Add or Remove Models - Amazon SageMaker
Services or capabilities described in Amazon Web Services documentation might vary by Region. To see the differences applicable to the China Regions, see Getting Started with Amazon Web Services in China (PDF).

Add or Remove Models

You can deploy additional models to a multi-model endpoint and invoke them through that endpoint immediately. When adding a new model, you don't need to update or bring down the endpoint, so you avoid the cost of creating and running a separate endpoint for each new model. The process for adding and removing models is the same for CPU and GPU-backed multi-model endpoints.

SageMaker unloads unused models from the container when the instance is reaching memory capacity and more models need to be downloaded into the container. SageMaker also deletes unused model artifacts from the instance storage volume when the volume is reaching capacity and new models need to be downloaded. The first invocation to a newly added model takes longer because the endpoint takes time to download the model from S3 to the container's memory in instance hosting the endpoint

With the endpoint already running, copy a new set of model artifacts to the Amazon S3 location there you store your models.

# Add an AdditionalModel to the endpoint and exercise it aws s3 cp AdditionalModel.tar.gz s3://my-bucket/path/to/artifacts/
Important

To update a model, proceed as you would when adding a new model. Use a new and unique name.
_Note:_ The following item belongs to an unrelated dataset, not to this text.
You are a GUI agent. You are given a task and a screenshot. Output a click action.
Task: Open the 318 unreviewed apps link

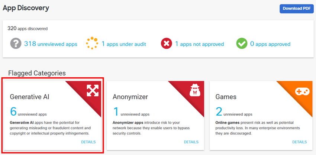tap(51, 44)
Don't overwrite model artifacts in Amazon S3 because the old version of the model might still be loaded in the containers or on the storage volume of the instances on the endpoint. Invocations to the new model could then invoke the old version of the model.
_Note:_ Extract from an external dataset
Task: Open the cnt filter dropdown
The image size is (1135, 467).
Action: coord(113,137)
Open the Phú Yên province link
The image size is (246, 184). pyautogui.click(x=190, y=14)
Client applications can request predictions from the additional target model as soon as it is stored in S3.

response = runtime_sagemaker_client.invoke_endpoint( EndpointName='<ENDPOINT_NAME>', ContentType='text/csv', TargetModel='AdditionalModel.tar.gz', Body=body)

To delete a model from a multi-model endpoint, stop invoking the model from the clients and remove it from the S3 location where model artifacts are stored.